Traders rapidly priced in the possibility of a diplomatic breakthrough that could restore energy flows through the Strait of Hormuz—a critical chokepoint whose disruption has plagued markets for months. The move underscored how swiftly financial institutions react when leadership signals potential de-escalation amid active negotiations.

Trump’s remarks followed his earlier decision to pause renewed airstrikes on Iran after Gulf Arab allies requested extended negotiation space. By framing the talks as either a resolution or consequences, he positioned himself to exert pressure while maintaining that “nasty” actions could follow if no deal materializes. This approach has resonated with markets expecting near-term relief for the Strait of Hormuz—a vulnerability affecting global energy supply chains and American gas pumps alike.
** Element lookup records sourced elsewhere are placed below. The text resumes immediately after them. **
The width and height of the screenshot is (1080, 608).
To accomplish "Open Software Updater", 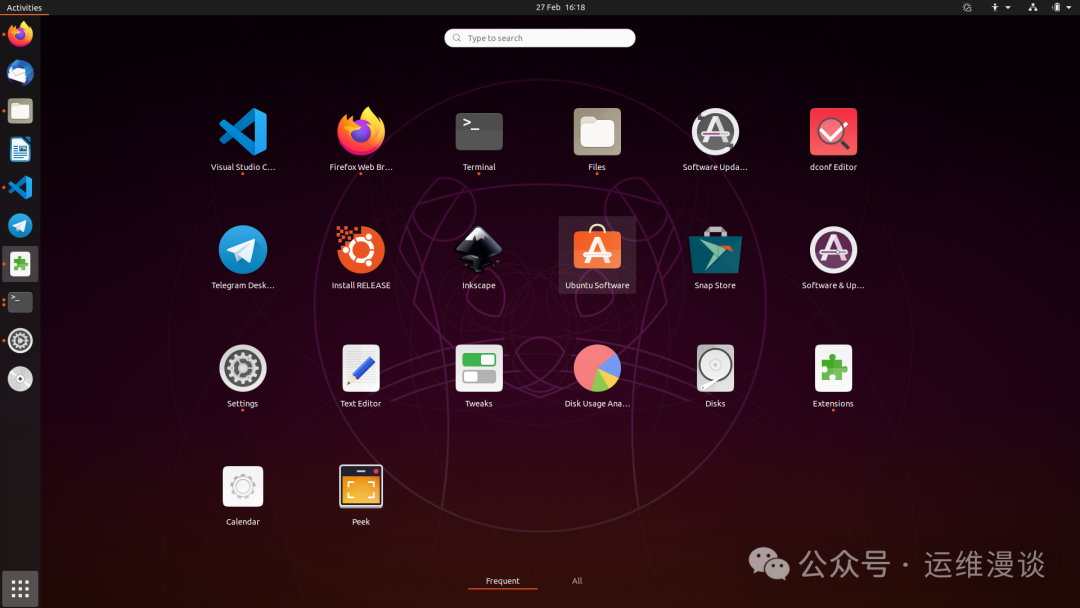I will point(715,131).
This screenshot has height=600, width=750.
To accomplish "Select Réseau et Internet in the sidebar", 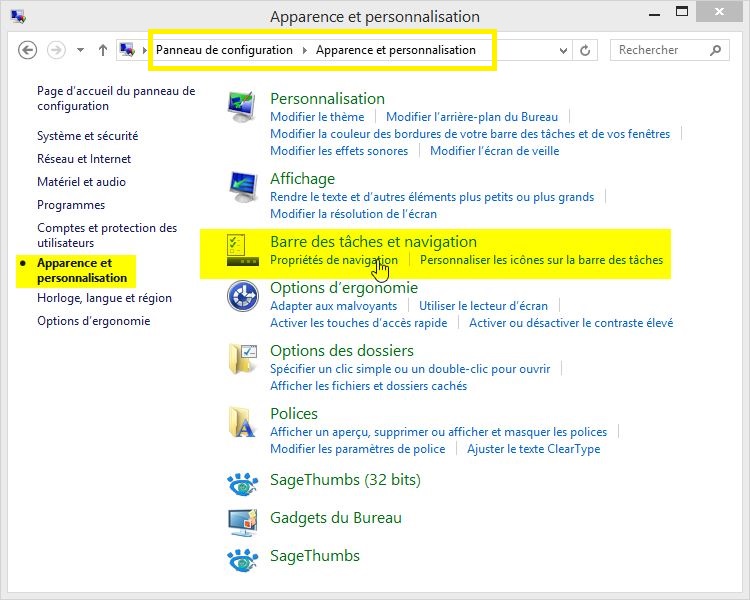I will pyautogui.click(x=84, y=159).
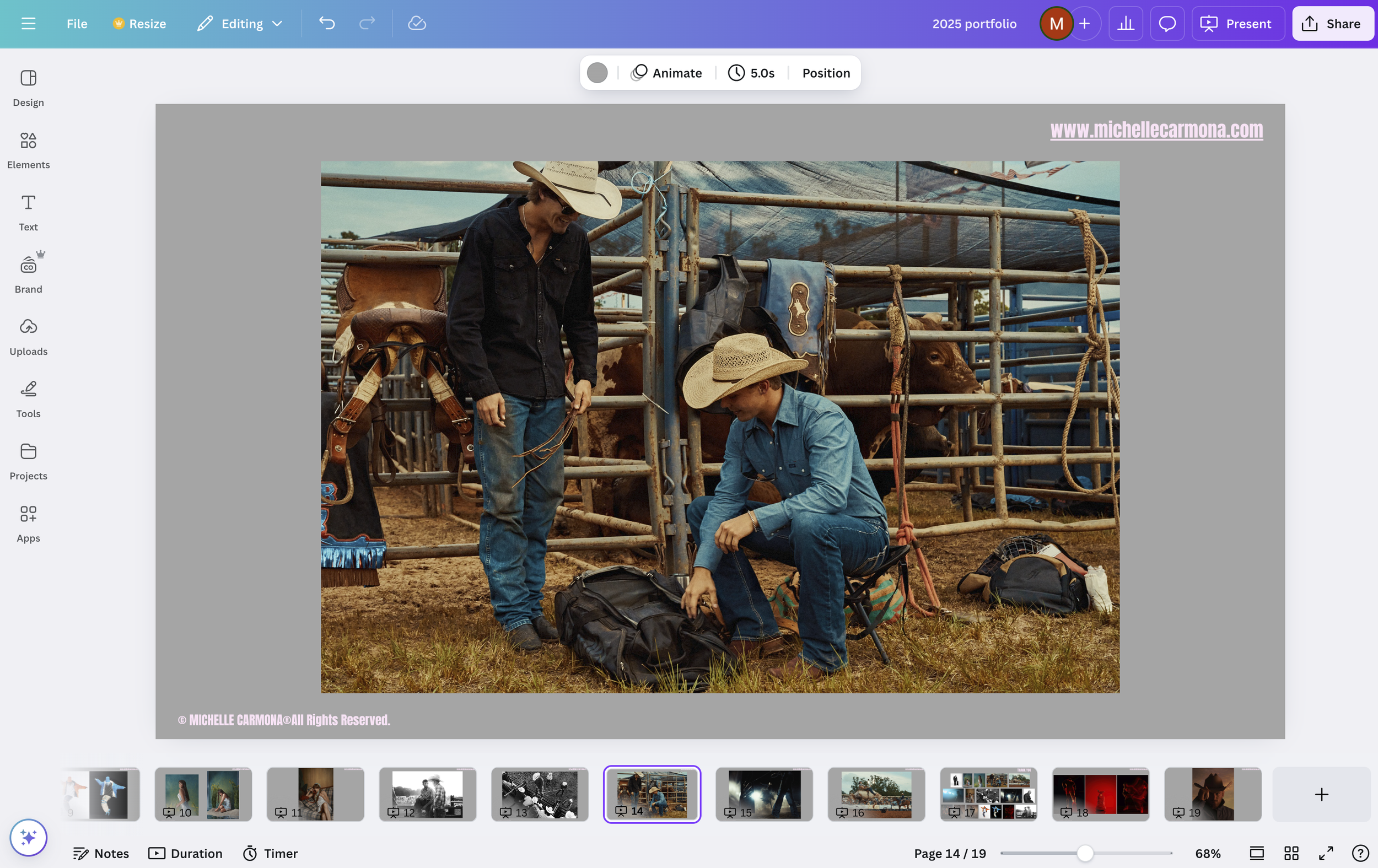Viewport: 1378px width, 868px height.
Task: Open the File menu
Action: 77,24
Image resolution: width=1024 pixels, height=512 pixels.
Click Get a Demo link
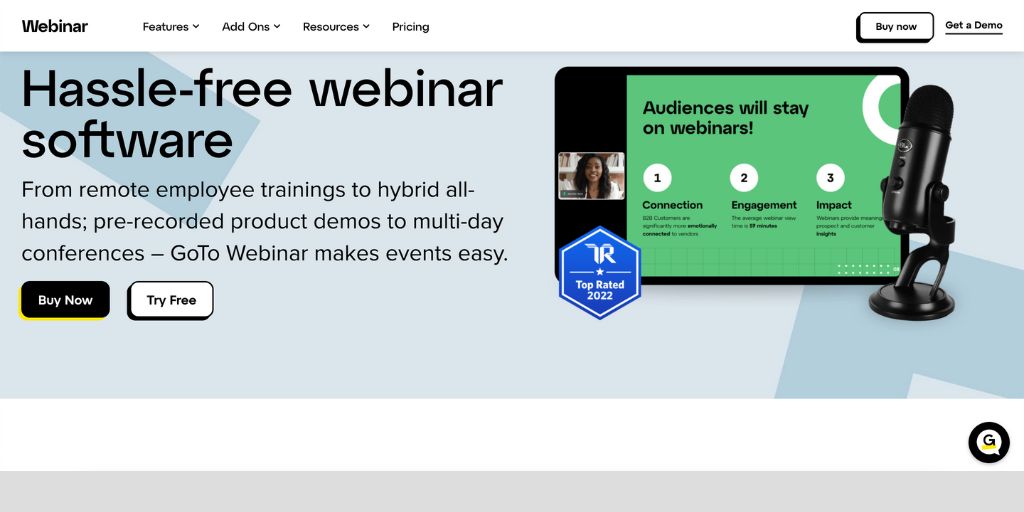[973, 26]
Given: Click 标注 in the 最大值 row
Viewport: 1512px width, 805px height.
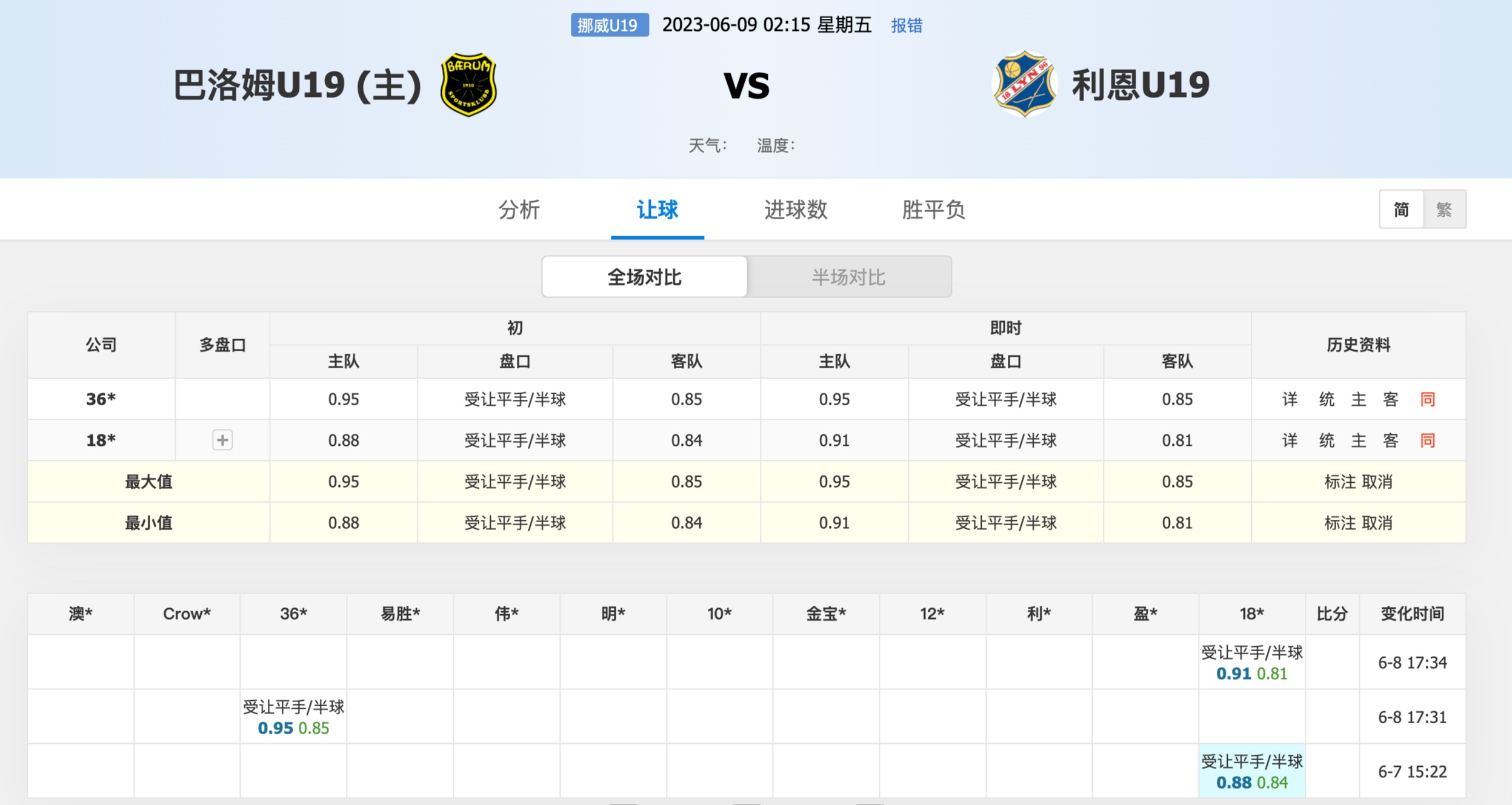Looking at the screenshot, I should tap(1340, 482).
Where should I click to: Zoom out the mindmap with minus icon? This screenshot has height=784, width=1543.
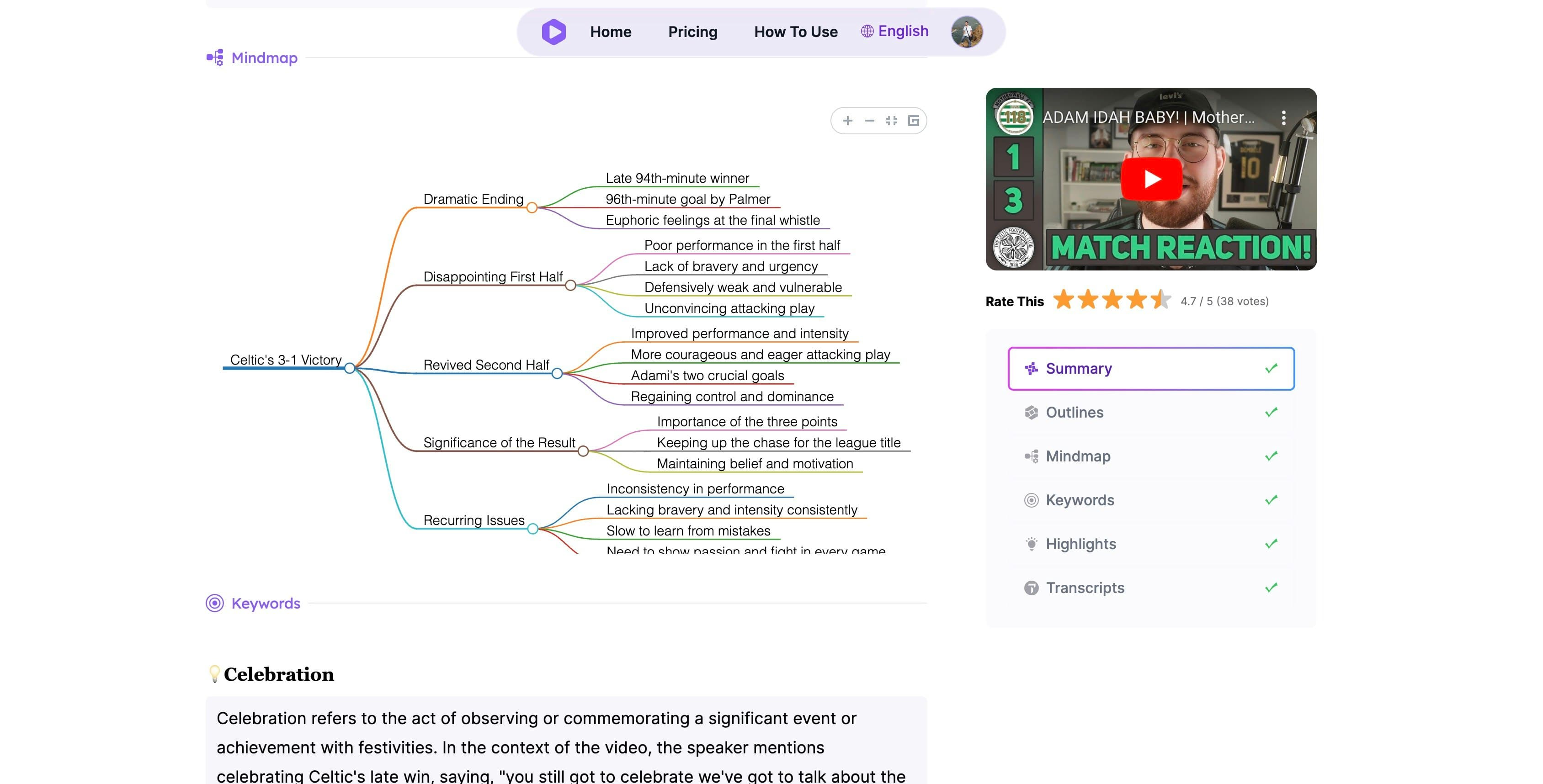[869, 121]
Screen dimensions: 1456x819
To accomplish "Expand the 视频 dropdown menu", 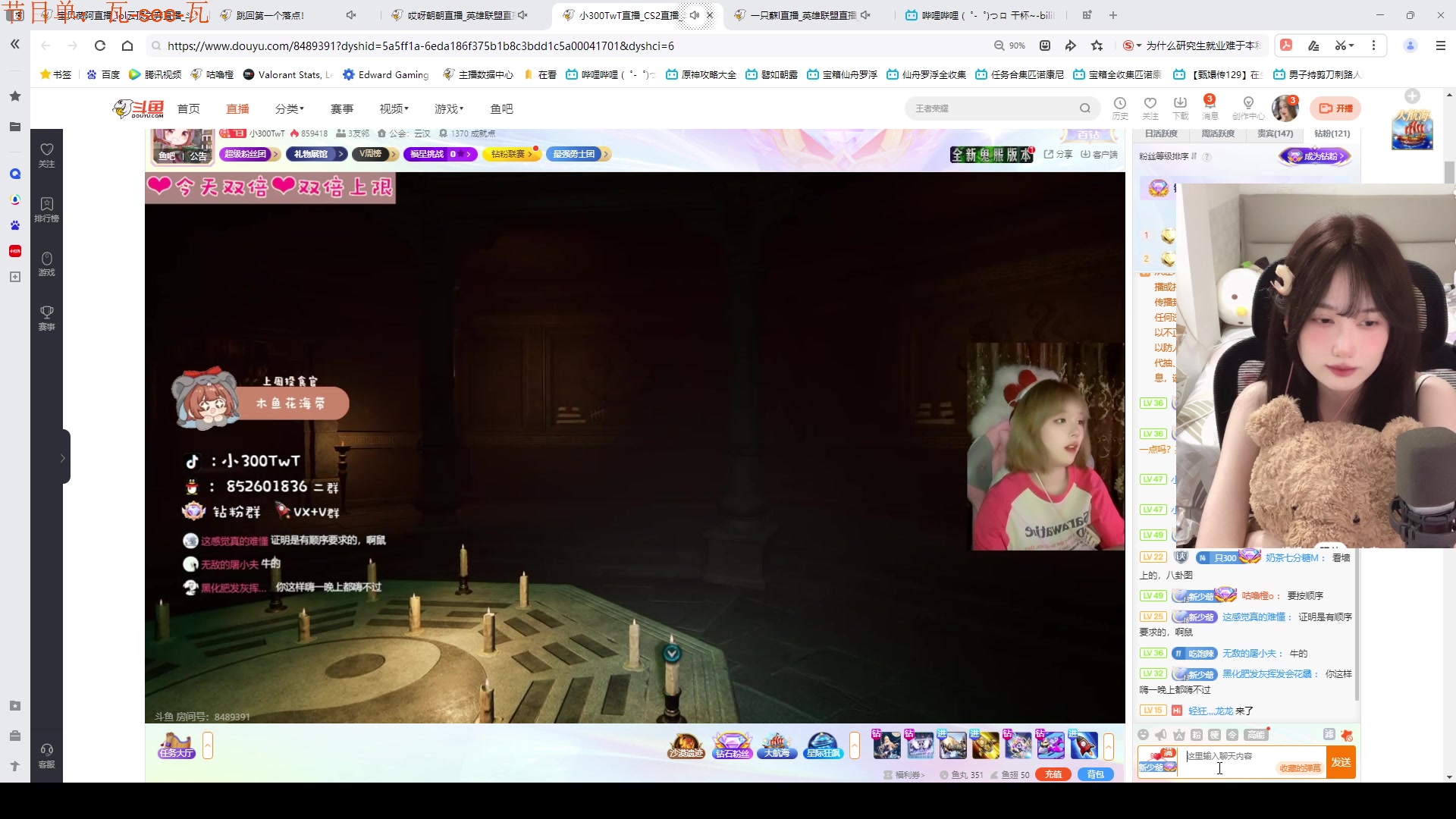I will pos(394,108).
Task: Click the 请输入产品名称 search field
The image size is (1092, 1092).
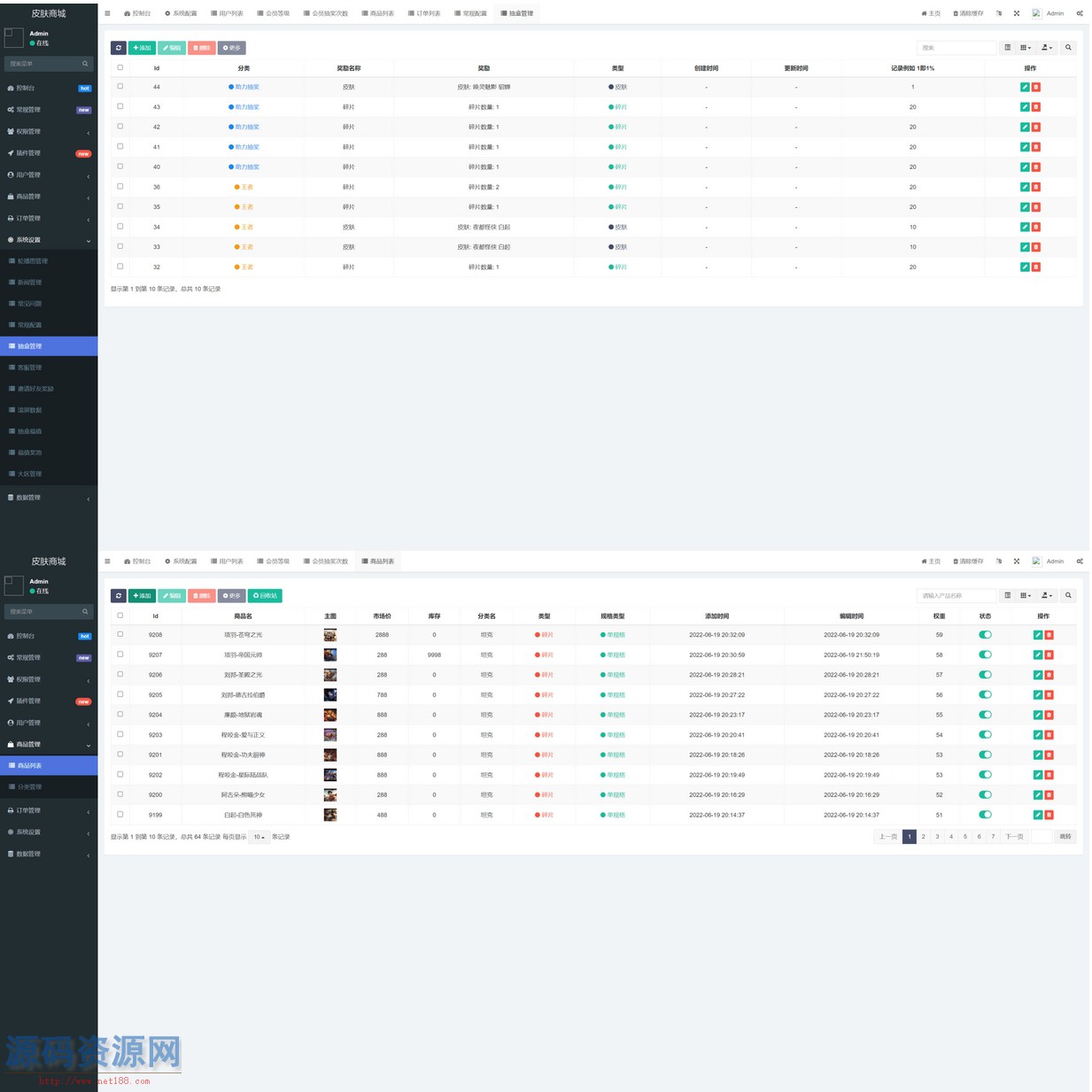Action: tap(956, 596)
Iran warned Trump’s rhetoric risks restarting conflict, cautioning that renewed strikes could trigger retaliation beyond the Middle East. Yet traders are betting on a swift resolution rather than escalation. Wood Mackenzie analysts noted that while a “Quick Peace” scenario could lower Brent crude to $80 per barrel by late 2026, prolonged disruption might push prices toward $200 by year’s end—potentially driving diesel and jet fuel costs near $300 in major refining hubs.

The market shift reflects a stark reality: traders react not to political optimism but to perceived changes in risk exposure. President Trump’s strategy of applying pressure while holding consequences at bay has now become the catalyst for this volatile movement, demonstrating how swiftly energy markets respond when leadership signals potential breakthroughs.